By the circumference of her hooped ear-rings, the length of her braids, and the style of her school uniform, I can tell that she is no older than 14 - a DC Public Schools student who spends her school day playing an eighth-grade lab rat under the sterile watch of Chancellor Michelle Rhee for the costly scientific experiment of "education-reform." If only someone were to ask her what she learns.
Her book-bag is stuffed with materials; a pink ruler veers out of the open zipper. And while a number of large textbooks make their rectangular imprints, she has too much on her mind to take one out for reading.
She munches on a handful of sun-flower seeds, and I can just about predict which of the pending train stations will be her stop. She wears the empty gaze of a girl from Anacostia, with the skin-color of Congress Heights, and the sense of oblivion one can only earn from Southern Avenue.
Surely, one of these stations must be her stop. As if in a forbidden despair, she dissolves her attention into the window, where nothing more than a reflection and the routine of a dark subway-tunnel entertains the moment. She sits motionless, clearly absent of the hope one would expect a young person to have, living in the same city as President Obama.

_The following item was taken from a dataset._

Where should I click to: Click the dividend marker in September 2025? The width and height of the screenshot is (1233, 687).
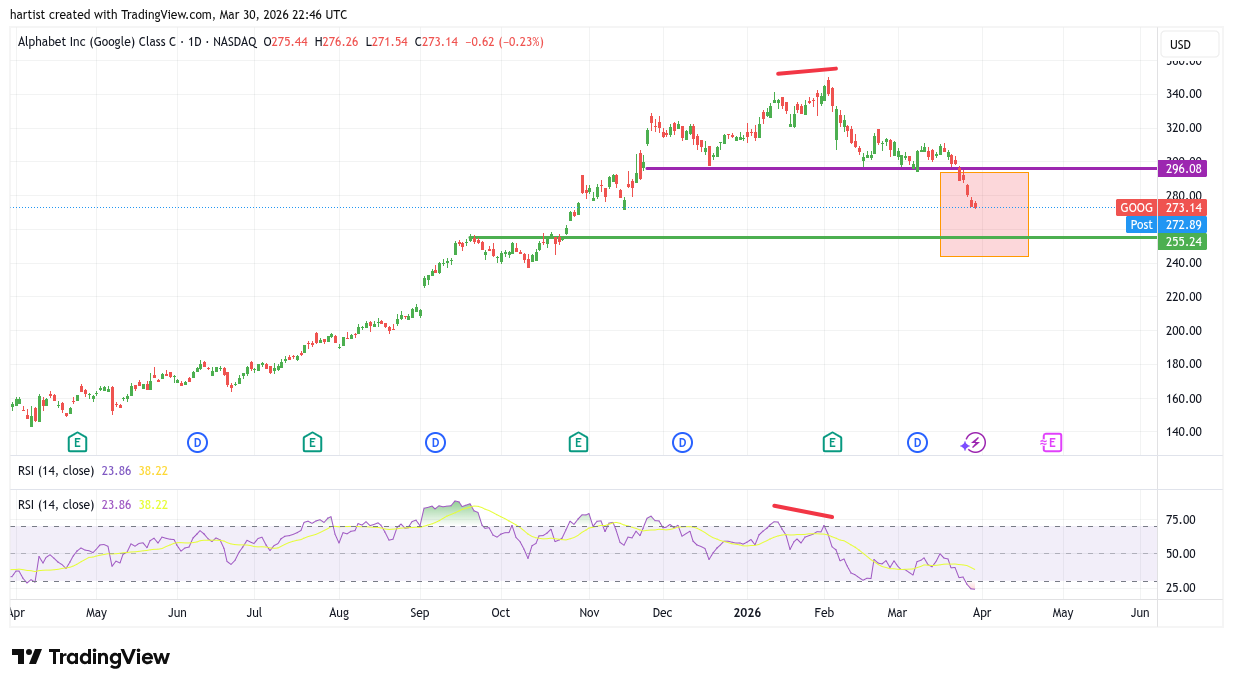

The train slithers into the Anacostia station; her peers crowd the door with an after-school ruckus. It is their stop. The doors open and they all rush out while she remains entranced. One of her peers yells, "Tanika cmon'!" She lethargically returns from a self-induced hypnosis, and nearly misses her chance at the platform, as the train's doors chime of closure. The train is now empty of young students, and everyone breathes a united sigh of relief.
For one evening it seems that no one would have to bare the onus of having to press the train's emergency button for a teenage dispute gone tragically wrong. But today, one year after the election of President Obama, no one on this train is thanking their Commander-in-Chief for this rare evening where young people train-goers will not become an evening news segment for Channel 8.

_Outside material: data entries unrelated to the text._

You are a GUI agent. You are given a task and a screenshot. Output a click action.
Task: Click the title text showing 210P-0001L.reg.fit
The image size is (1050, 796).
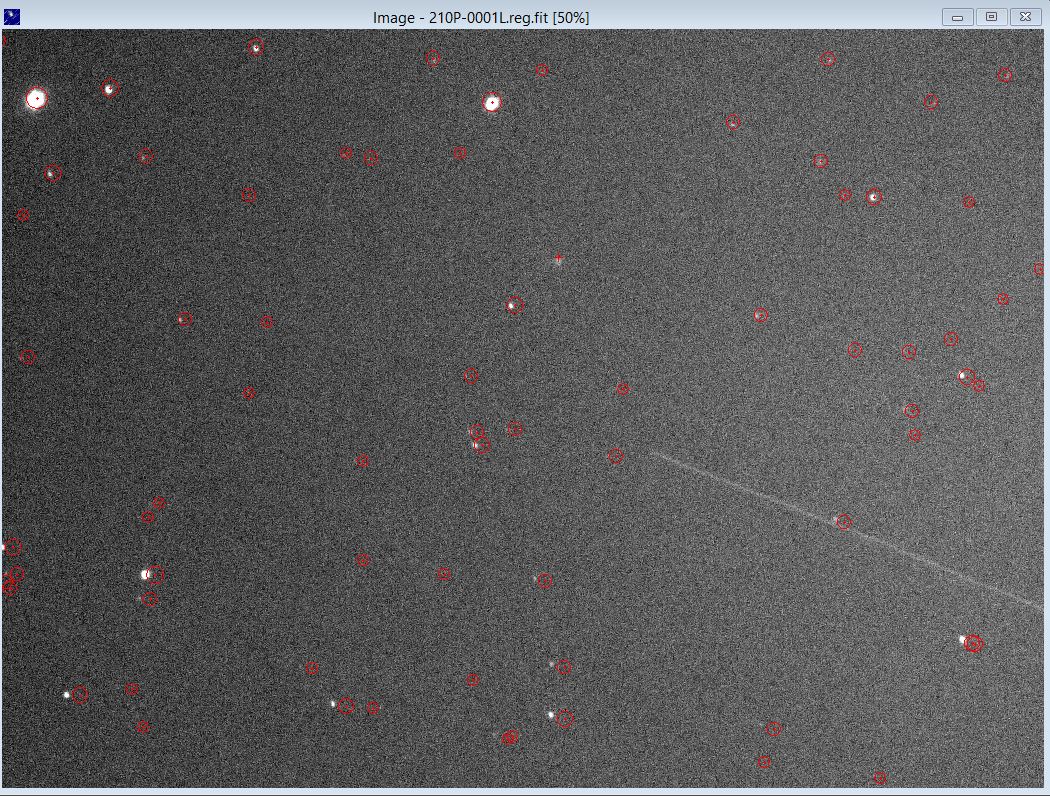click(480, 16)
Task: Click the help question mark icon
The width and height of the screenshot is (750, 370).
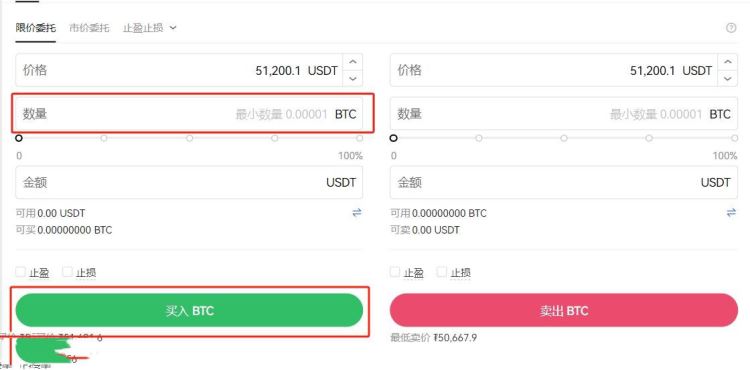Action: click(730, 28)
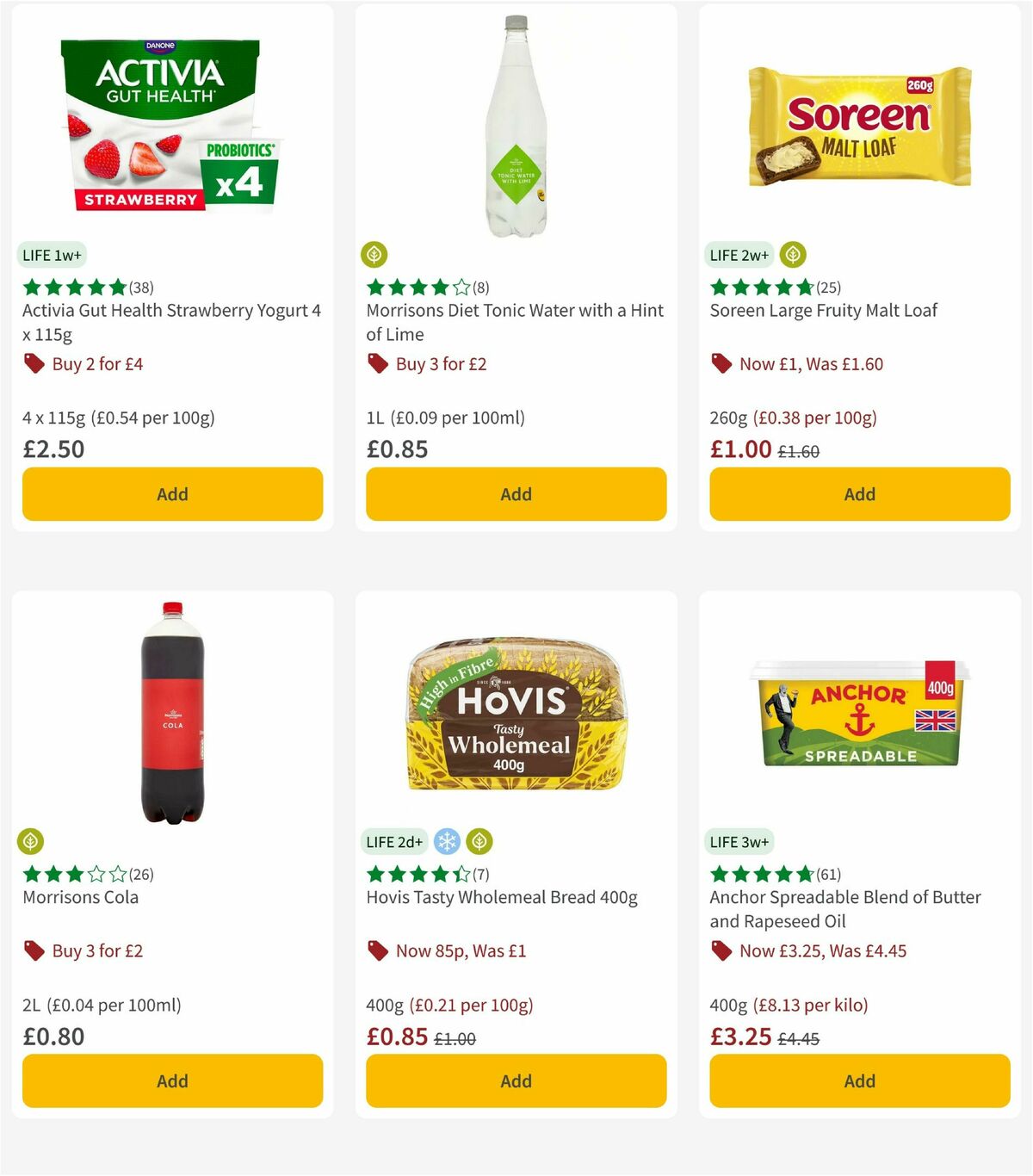Add Morrisons Cola to basket
Screen dimensions: 1033x1176
(x=172, y=1080)
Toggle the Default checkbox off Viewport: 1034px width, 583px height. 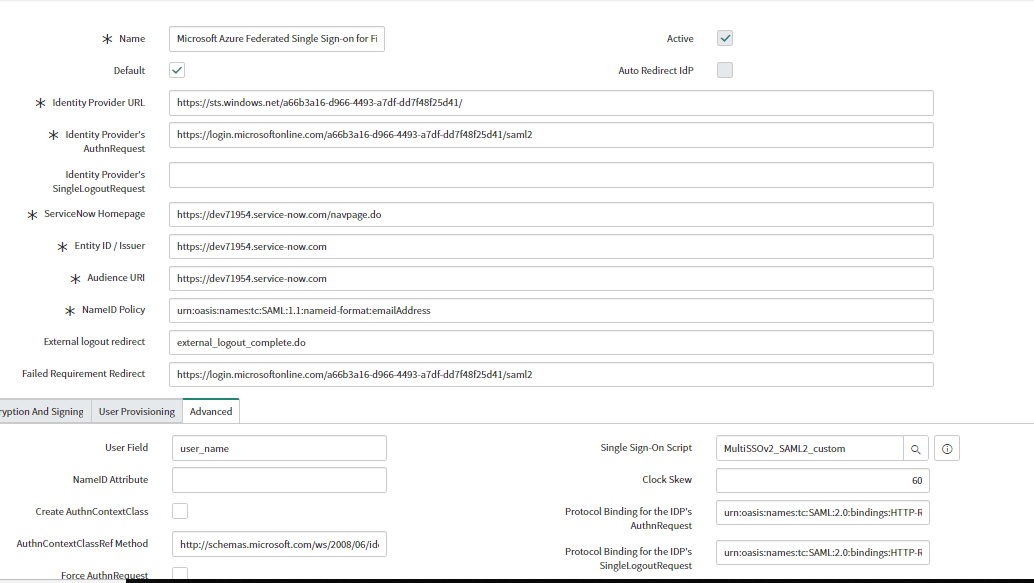(176, 70)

We sit in our seats pretending that we understand why the president chooses to pre-occupy himself with a war in Afghanistan, instead of the war happening in the very streets of DC, east of the Anacostia River and south of Pennsylvania Ave-the one between young angry black bodies and 9mm bullets.
And as we keep the casual look of "voting citizen" on our faces, we ponder why political pollsters are too chicken to ask Tanika if she thinks National Security has something to do with a place outside of the boundaries of her neighborhood or the classrooms of her school.

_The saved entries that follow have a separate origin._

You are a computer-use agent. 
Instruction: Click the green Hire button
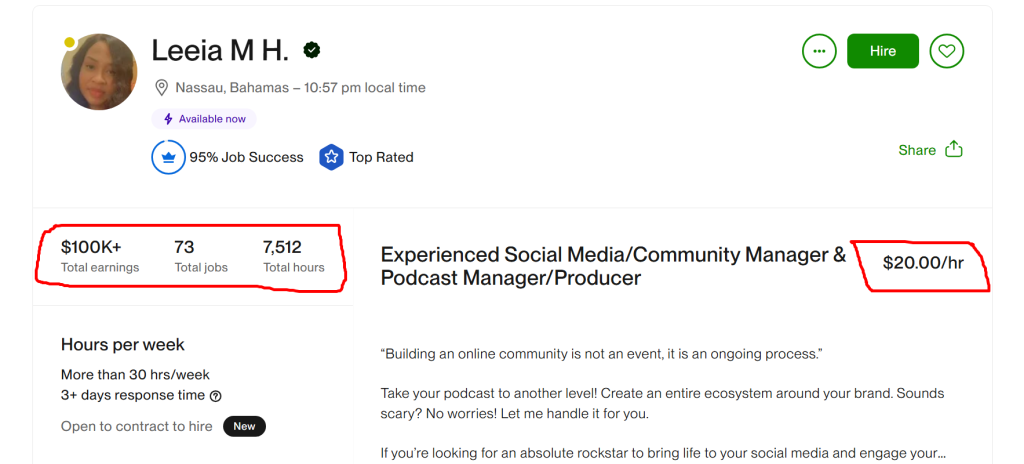point(882,51)
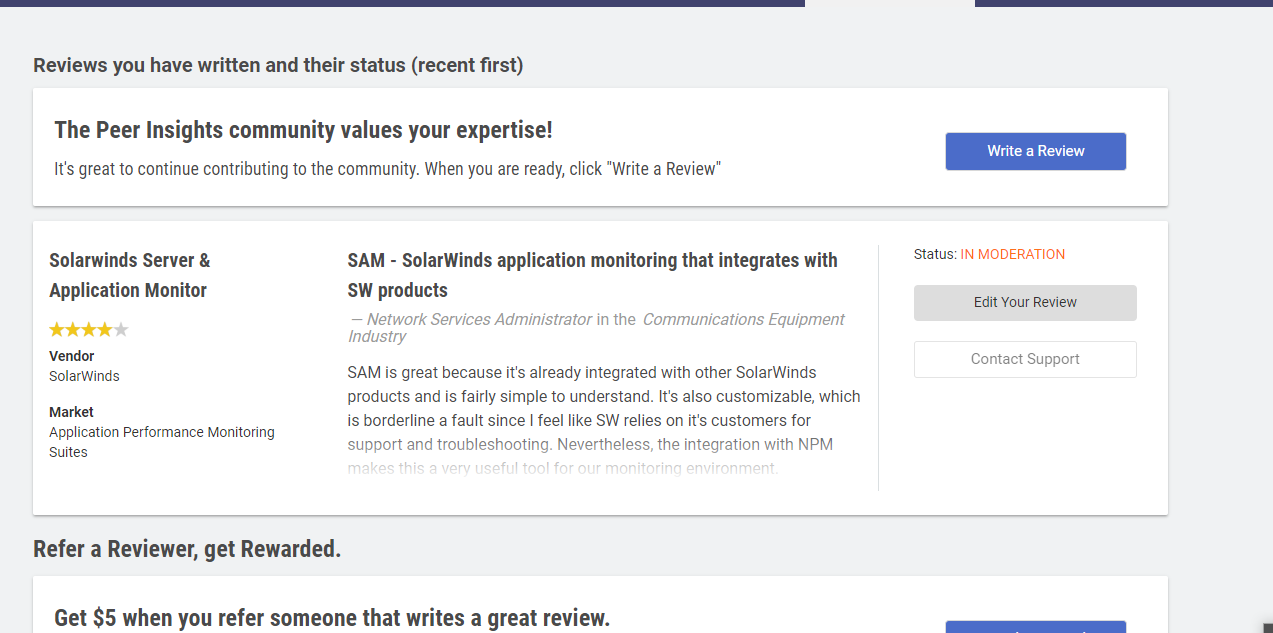Image resolution: width=1273 pixels, height=633 pixels.
Task: Click the second gold rating star
Action: pyautogui.click(x=73, y=329)
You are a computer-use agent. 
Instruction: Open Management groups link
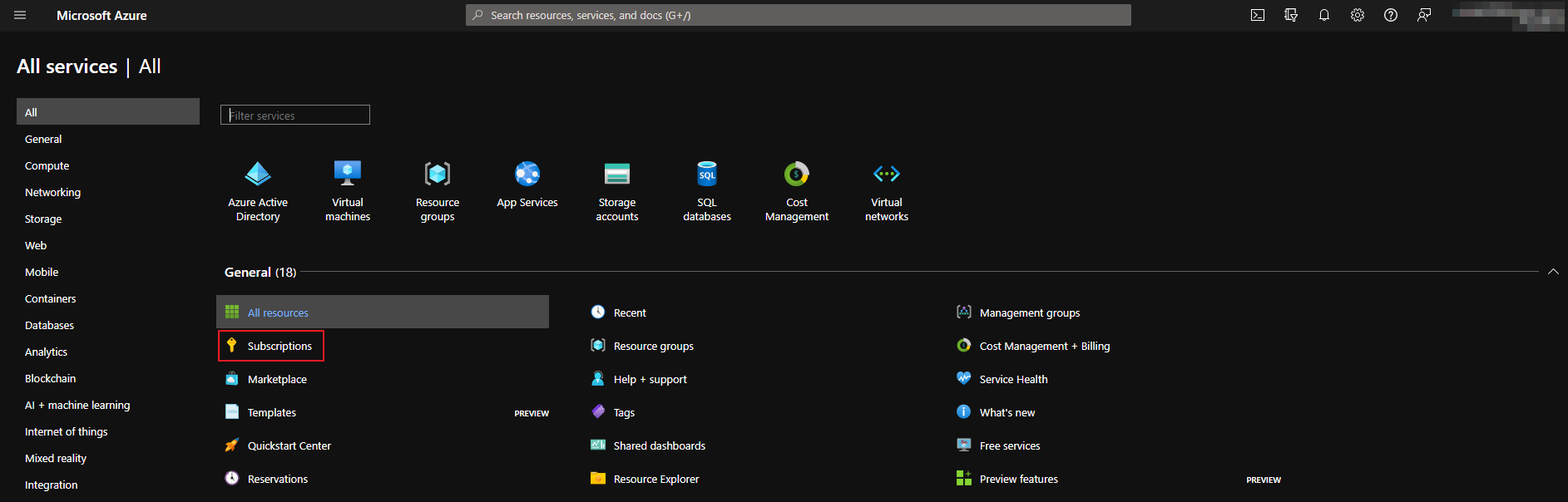[x=1030, y=313]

One year later, we pretend not to notice a disenchanted Tanika sitting in a voluntary loneliness on a rush-hour train, in the middle of a city where there is too much diabetes, HIV, and shrapnel in the blood. We also pretend not to notice that our president has a discourse about health care that neglects this fact.
A year ago today, like Alice in Wonderland, Tanika had been willing, like all of us, to follow Obama curiously down his rabbit hole as he hopped away feverishly, lamenting running late (she thought "for change").
And just like Alice, Tanika now finds herself in a long hallway of locked doors, where the very door promising opportunity is too small for her to fit through. But unlike Alice, this place of opportunity behind locked doors is all but déjà vu-a familiar mirage of life growing up in DC's inner-city.
Surely, it's nothing to cry about. But, Tanika never imagined that one year later, her new president would have led her to this wretched place, and that all she would ever see from him was his backside getting farther and farther away.
As my stop approaches, I can't help but notice that the train grows emptier as it gets closer to the end of the line - each passenger having put his or her faith in the ride for as long as they could, until they felt that the train could no longer get them any closer to where they hoped to be.
This emptying train is not all that different from the Obama presidency - a fast moving apparatus on rails once crowded with committed riders believing the destination - now a speeding vessel with too much standing room, with promises of emptiness by the time it reaches the end of the line.
When my stop arrives, another rambunctious group of young students linger eagerly at the edge of the platform. As I head toward the escalator, they board the train; the doors chime and gently close. As I hear the train departing, I begin to worry, for I know that the train will lead them down its rabbit hole - a tunnel of expectations, speeding along as if it were running late, getting farther and farther away from where the young students first started.
No telling how many Tanikas are among them.
Articles by June Terpstra
FOURTH OF JULY
By Husayn Al-Kurdi and June C. Terpstra
7/4/09http://www.uruknet.de/?p=55690
INTRODUCTION
Americans are programmed to be an ignorant and arrogant people whose culture is mainly derived from three key factors: money, media, and an ignorant, violent, racist version of Christianity. No adequate understanding of American culture and cultural celebrations such as the Fourth of July is possible without first examining these three major elements and the pervading impact they have had on the people.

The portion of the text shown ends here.